### [Information given]
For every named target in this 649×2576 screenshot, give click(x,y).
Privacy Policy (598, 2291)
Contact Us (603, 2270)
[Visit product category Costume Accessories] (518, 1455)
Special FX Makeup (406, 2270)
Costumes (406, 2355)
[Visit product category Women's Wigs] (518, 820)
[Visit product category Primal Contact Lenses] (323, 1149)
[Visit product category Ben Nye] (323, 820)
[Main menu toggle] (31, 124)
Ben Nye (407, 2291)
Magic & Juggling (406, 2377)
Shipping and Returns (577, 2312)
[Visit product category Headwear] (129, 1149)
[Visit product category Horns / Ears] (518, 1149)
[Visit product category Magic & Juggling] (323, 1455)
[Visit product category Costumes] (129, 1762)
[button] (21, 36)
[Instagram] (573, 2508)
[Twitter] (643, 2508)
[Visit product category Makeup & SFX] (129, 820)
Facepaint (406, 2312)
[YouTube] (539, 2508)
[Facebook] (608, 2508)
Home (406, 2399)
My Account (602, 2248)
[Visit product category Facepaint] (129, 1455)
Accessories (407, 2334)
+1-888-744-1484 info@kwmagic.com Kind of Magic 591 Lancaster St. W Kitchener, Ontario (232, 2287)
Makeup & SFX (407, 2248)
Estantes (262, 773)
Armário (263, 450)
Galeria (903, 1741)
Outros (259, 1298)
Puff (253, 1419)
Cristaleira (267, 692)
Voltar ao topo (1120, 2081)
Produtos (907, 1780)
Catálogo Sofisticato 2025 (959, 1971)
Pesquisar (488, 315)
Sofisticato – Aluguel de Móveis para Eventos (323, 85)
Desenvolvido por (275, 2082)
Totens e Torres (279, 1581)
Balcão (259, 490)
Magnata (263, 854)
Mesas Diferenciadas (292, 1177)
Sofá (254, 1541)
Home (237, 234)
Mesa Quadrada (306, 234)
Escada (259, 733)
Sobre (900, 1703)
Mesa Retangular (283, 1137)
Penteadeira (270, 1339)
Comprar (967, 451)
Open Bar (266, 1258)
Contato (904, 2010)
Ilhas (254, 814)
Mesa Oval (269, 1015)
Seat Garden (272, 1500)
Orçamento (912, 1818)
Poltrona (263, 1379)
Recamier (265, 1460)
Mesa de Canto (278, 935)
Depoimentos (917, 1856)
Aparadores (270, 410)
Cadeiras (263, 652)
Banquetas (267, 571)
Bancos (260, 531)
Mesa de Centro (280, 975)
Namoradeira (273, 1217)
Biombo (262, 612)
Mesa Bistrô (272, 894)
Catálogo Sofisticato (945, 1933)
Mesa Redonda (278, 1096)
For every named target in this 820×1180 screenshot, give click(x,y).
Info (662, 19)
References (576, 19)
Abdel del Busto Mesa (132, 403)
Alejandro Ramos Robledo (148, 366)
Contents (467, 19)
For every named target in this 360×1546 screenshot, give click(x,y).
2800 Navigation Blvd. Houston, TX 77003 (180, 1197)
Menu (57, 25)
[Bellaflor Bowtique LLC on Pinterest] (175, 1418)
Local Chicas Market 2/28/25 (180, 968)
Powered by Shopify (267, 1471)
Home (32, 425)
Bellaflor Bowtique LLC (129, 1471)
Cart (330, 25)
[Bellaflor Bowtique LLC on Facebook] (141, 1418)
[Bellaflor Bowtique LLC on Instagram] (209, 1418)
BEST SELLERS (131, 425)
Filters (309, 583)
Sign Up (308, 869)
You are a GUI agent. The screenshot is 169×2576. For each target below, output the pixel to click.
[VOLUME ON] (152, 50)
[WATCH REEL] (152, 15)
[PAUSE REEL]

### [Activity]
Write out the listing exactly from its first line to the line containing "[Visit product category Primal". Both of those lines belong in the answer.

### [Task result]
For every named target in this 649×2576 screenshot, give click(x,y).
Privacy Policy (598, 2291)
Contact Us (603, 2270)
[Visit product category Costume Accessories] (518, 1455)
Special FX Makeup (406, 2270)
Costumes (406, 2355)
[Visit product category Women's Wigs] (518, 820)
[Visit product category Primal Contact Lenses] (323, 1149)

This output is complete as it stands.